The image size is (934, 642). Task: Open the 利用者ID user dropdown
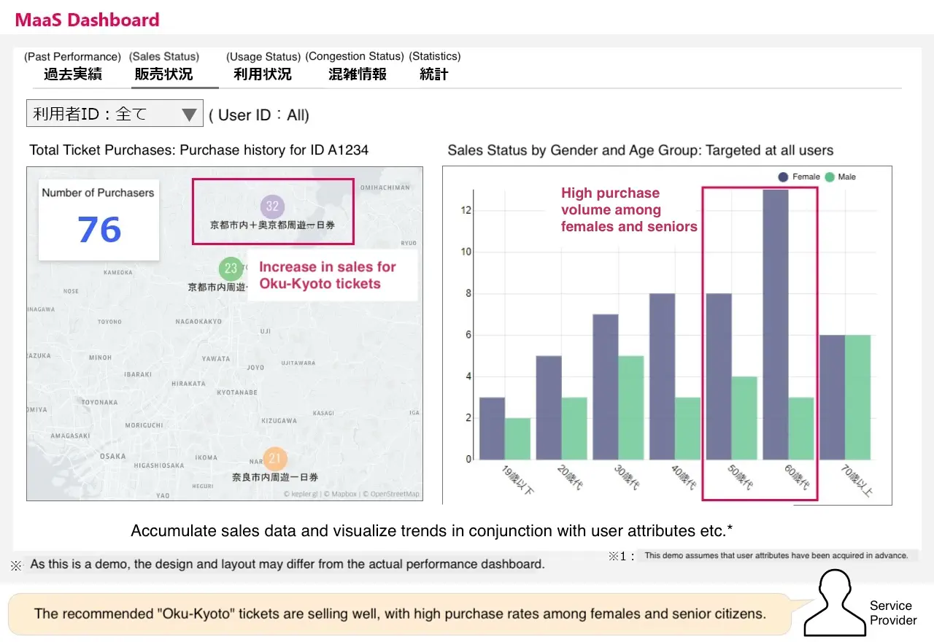pyautogui.click(x=115, y=114)
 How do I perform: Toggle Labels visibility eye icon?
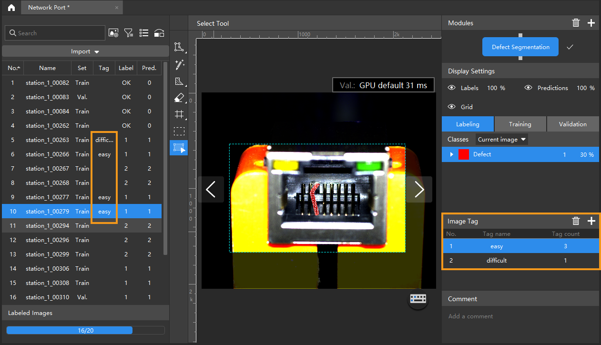point(452,88)
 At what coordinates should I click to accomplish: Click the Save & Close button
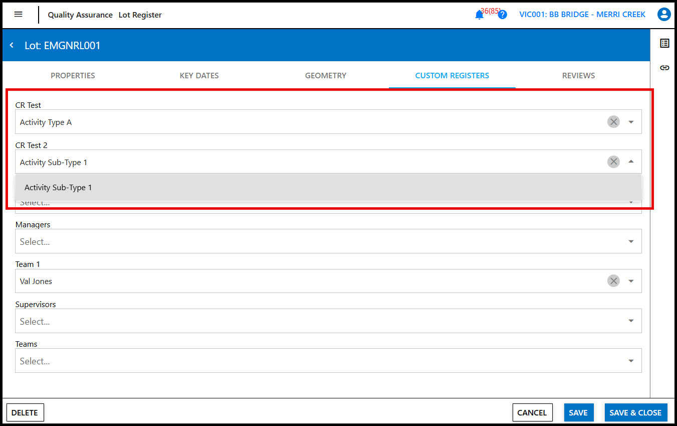click(x=635, y=412)
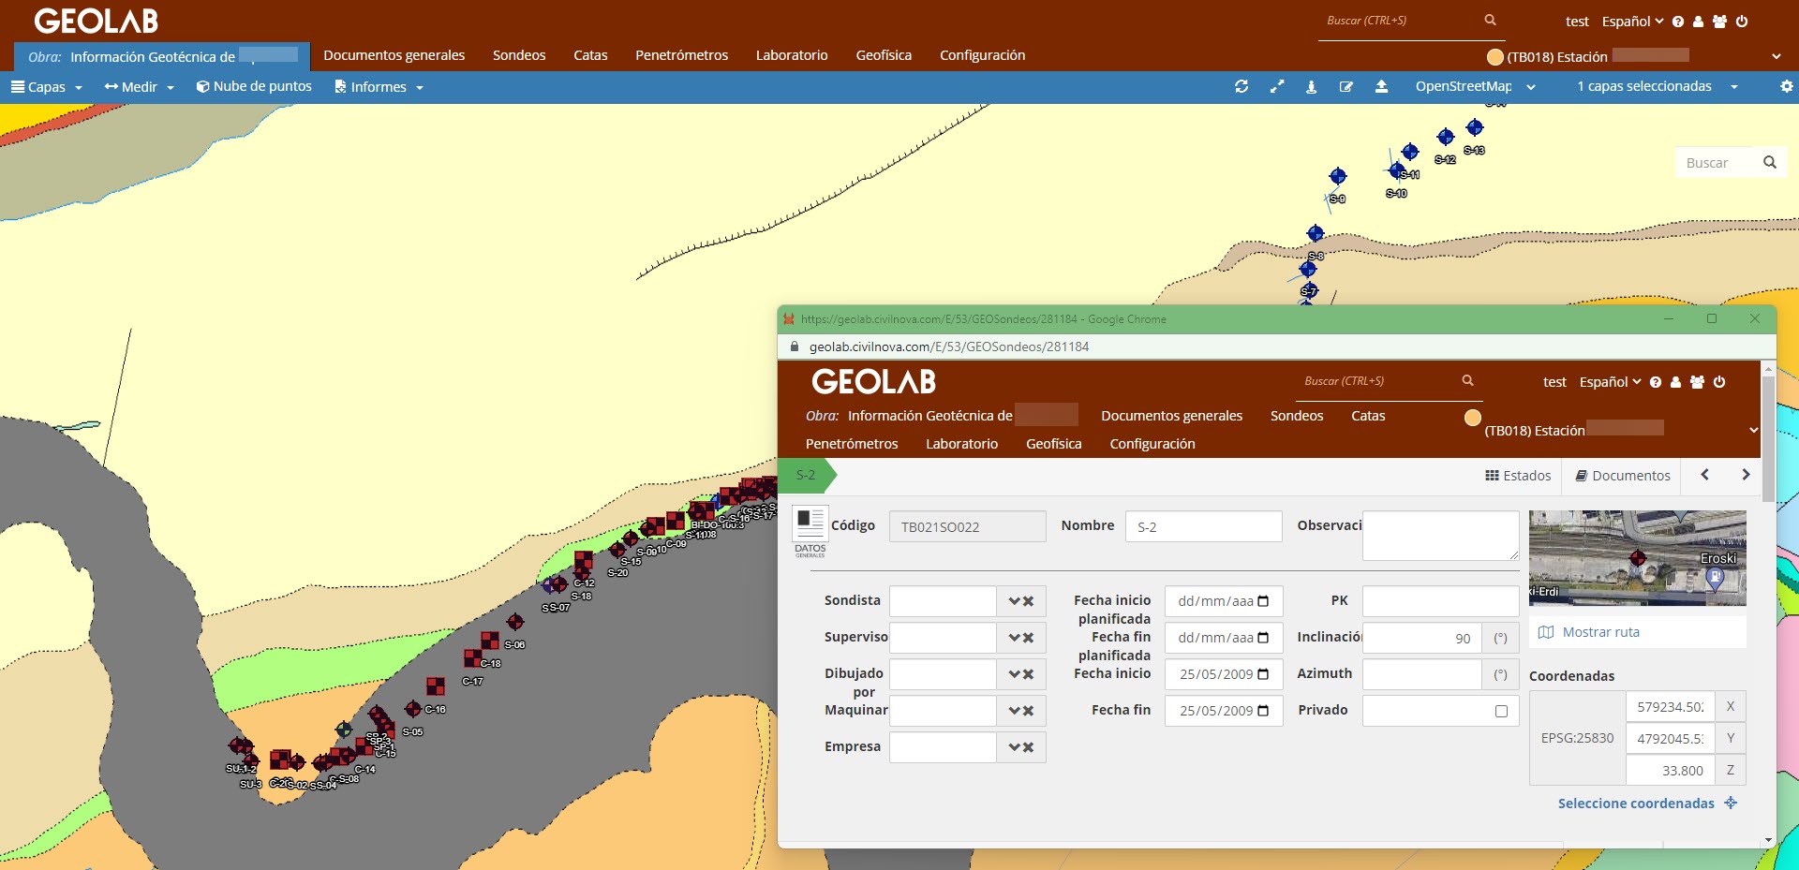Open the Geofísica menu in main window
The image size is (1799, 870).
tap(884, 55)
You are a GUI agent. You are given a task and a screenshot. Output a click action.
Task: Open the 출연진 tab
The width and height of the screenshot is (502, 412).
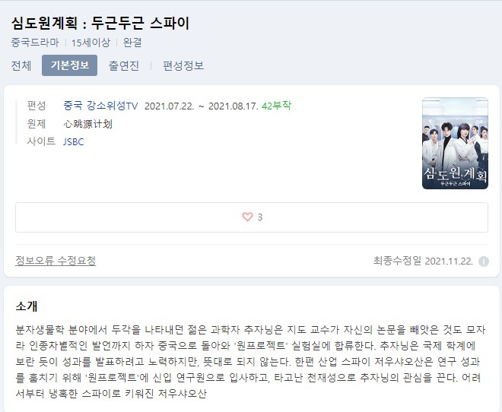tap(123, 65)
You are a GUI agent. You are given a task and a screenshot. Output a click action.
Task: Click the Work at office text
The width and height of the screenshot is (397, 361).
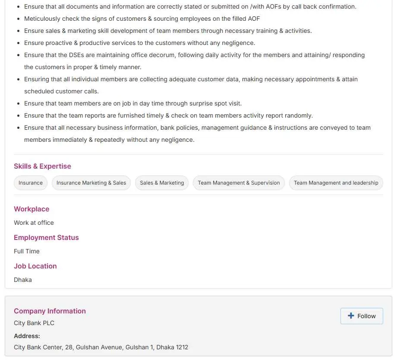[x=34, y=223]
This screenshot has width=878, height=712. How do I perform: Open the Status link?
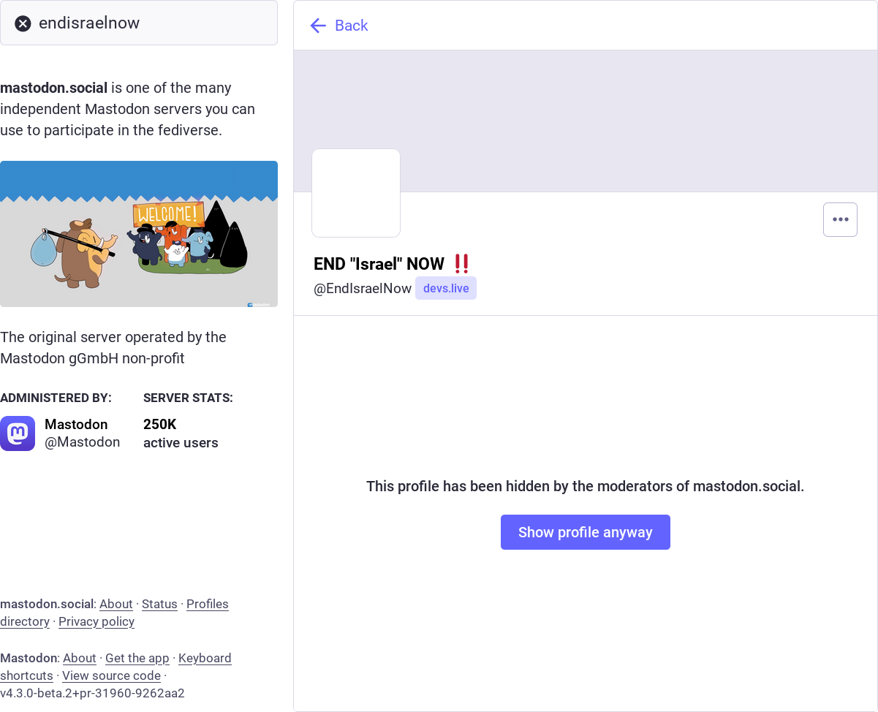click(x=159, y=604)
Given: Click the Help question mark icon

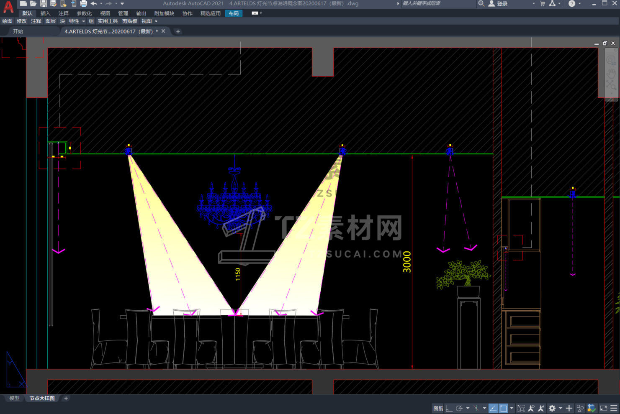Looking at the screenshot, I should click(572, 3).
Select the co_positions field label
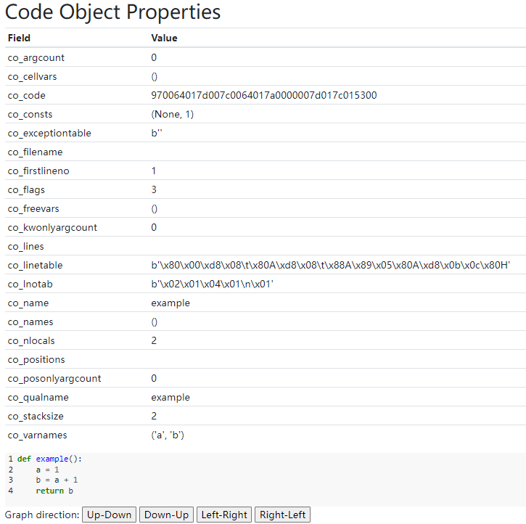This screenshot has width=526, height=524. [36, 359]
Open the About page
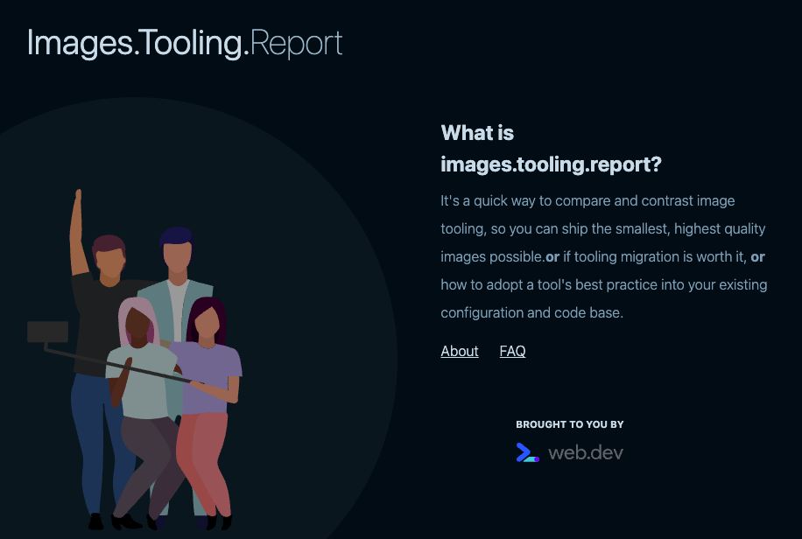 coord(459,351)
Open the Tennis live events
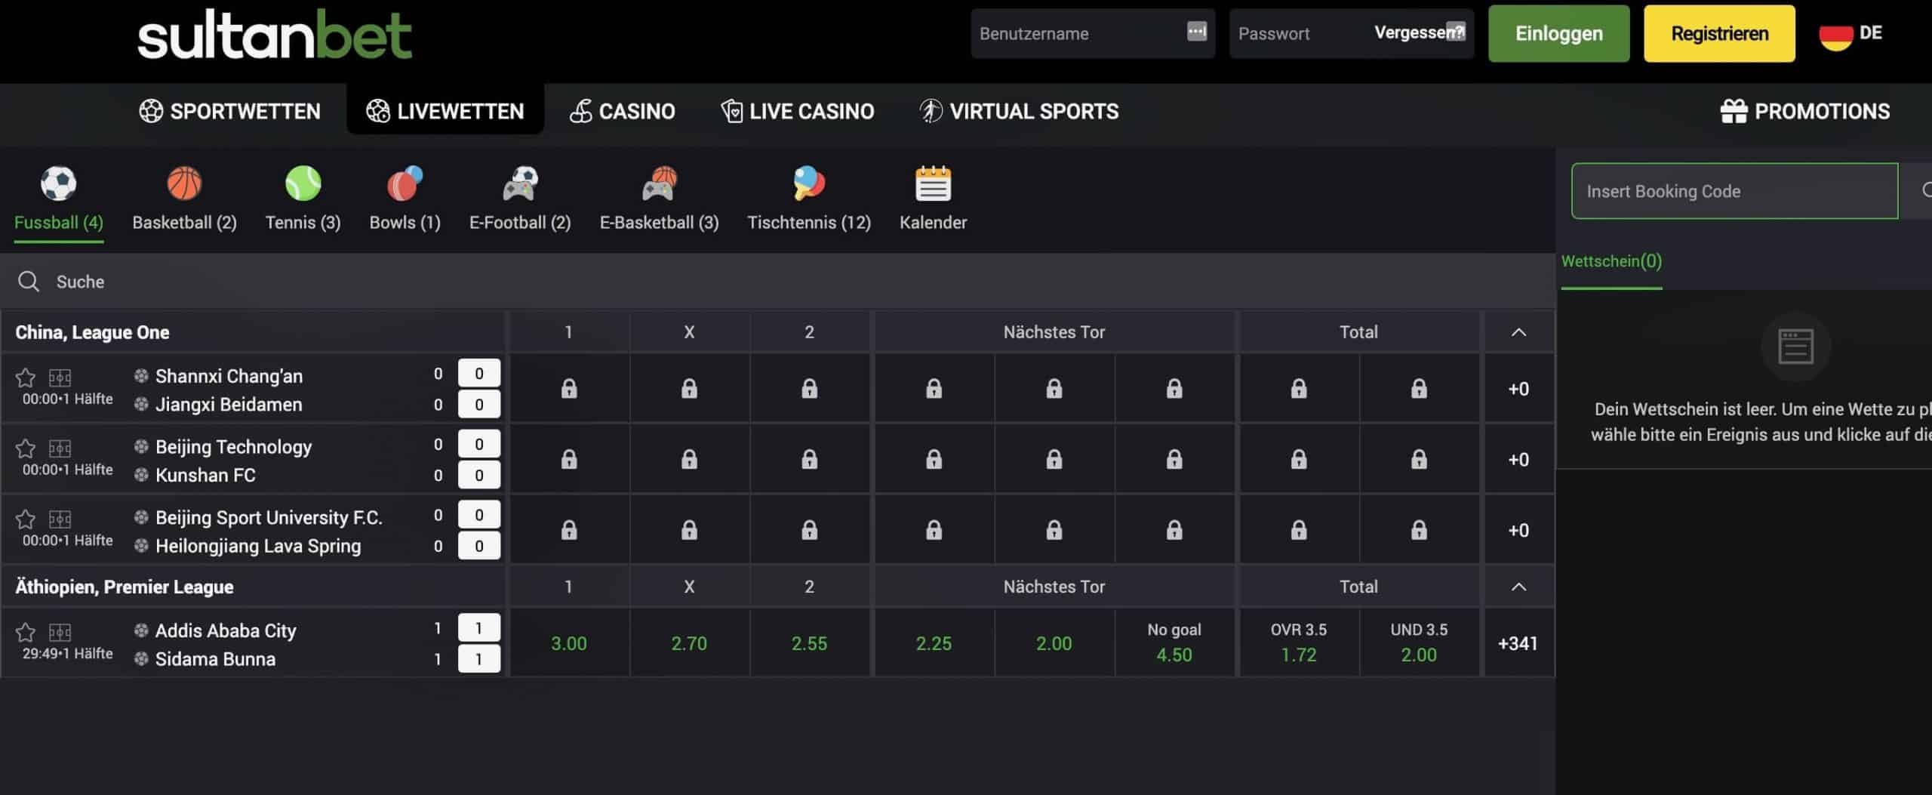The width and height of the screenshot is (1932, 795). (x=303, y=184)
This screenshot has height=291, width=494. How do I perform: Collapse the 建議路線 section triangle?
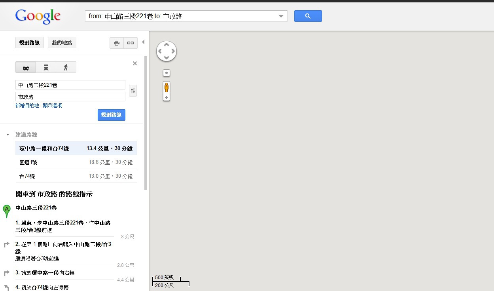[x=8, y=135]
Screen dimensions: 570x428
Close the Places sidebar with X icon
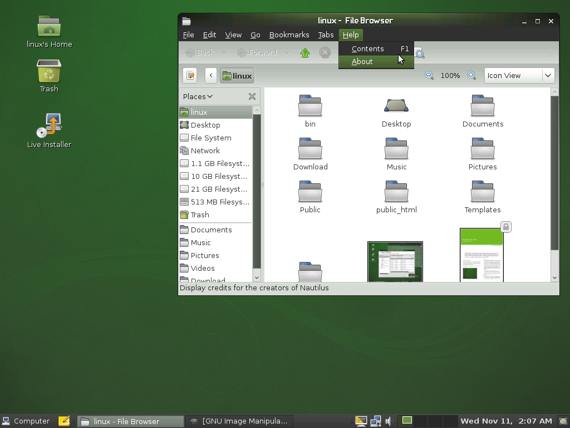click(x=252, y=96)
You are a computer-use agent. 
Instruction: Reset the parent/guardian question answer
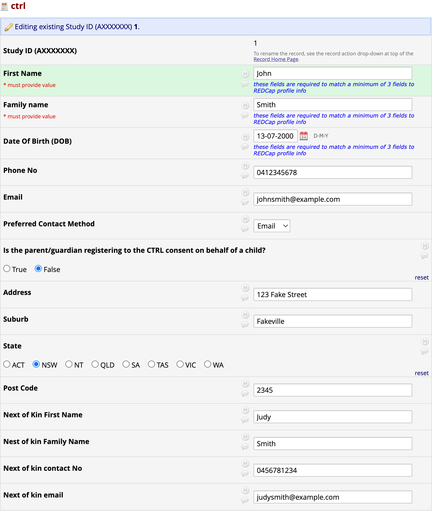coord(421,278)
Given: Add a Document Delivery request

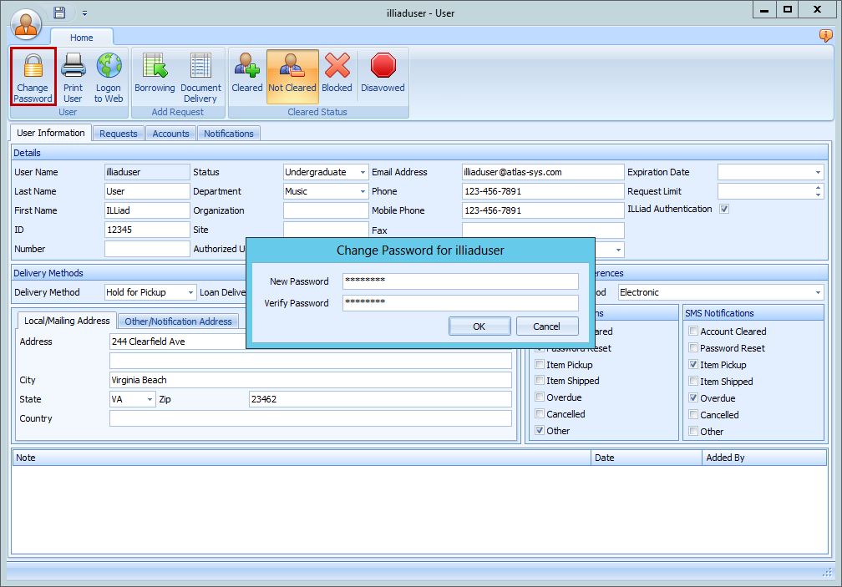Looking at the screenshot, I should pyautogui.click(x=200, y=76).
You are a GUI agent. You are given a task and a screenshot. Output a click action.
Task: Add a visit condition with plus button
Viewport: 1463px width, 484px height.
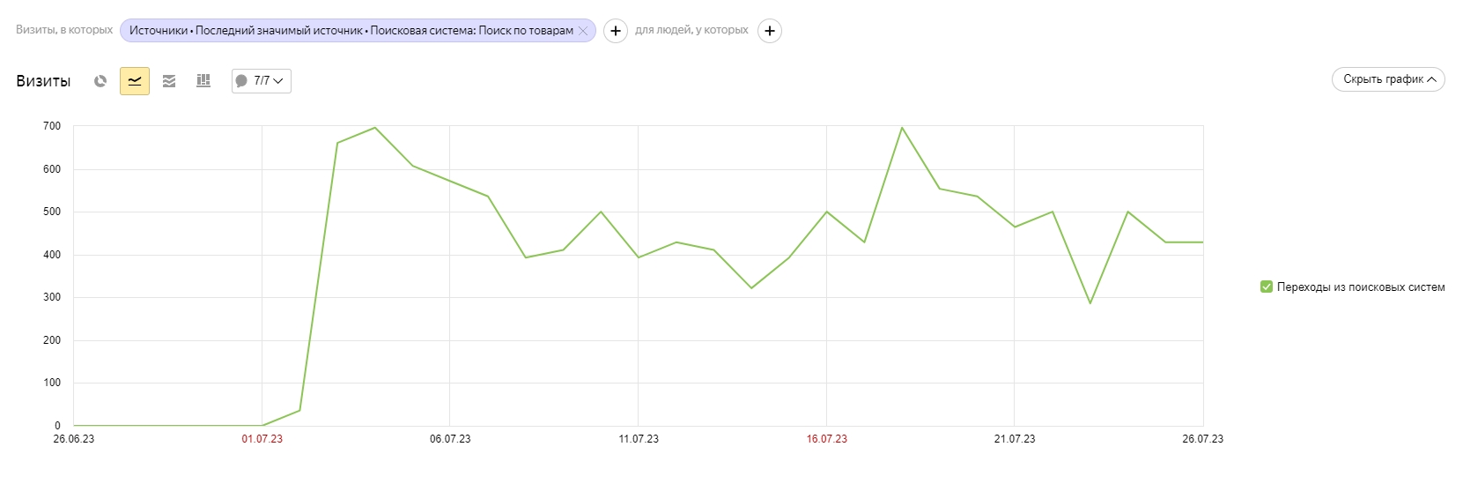616,31
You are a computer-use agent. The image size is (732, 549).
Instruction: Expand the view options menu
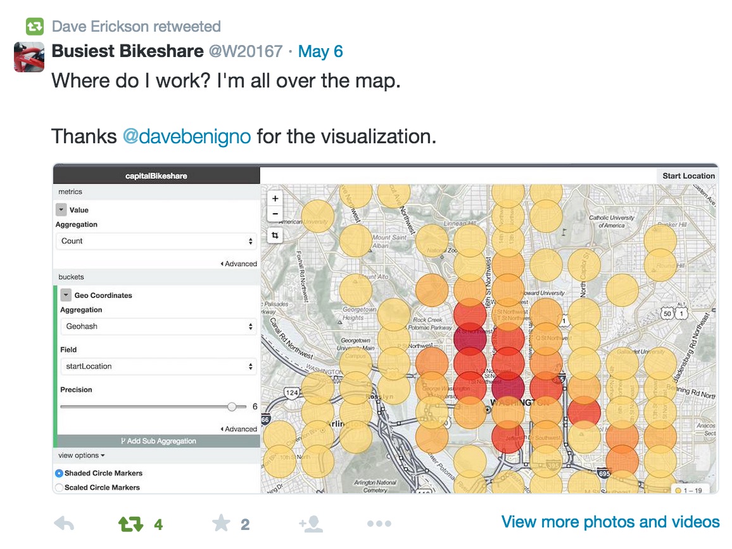pyautogui.click(x=81, y=455)
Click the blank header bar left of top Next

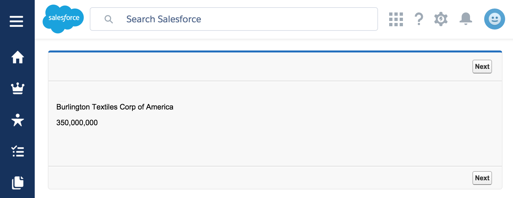259,67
┄┄┄┄┄┄
> [PROBLEM TO SOLVE]: The answer must be all the lines above that hold the word "computer".

> [SOLUTION TO THE EXERCISE]:
You are a computer-use agent. 
You are a computer-use agent. The image size is (732, 549).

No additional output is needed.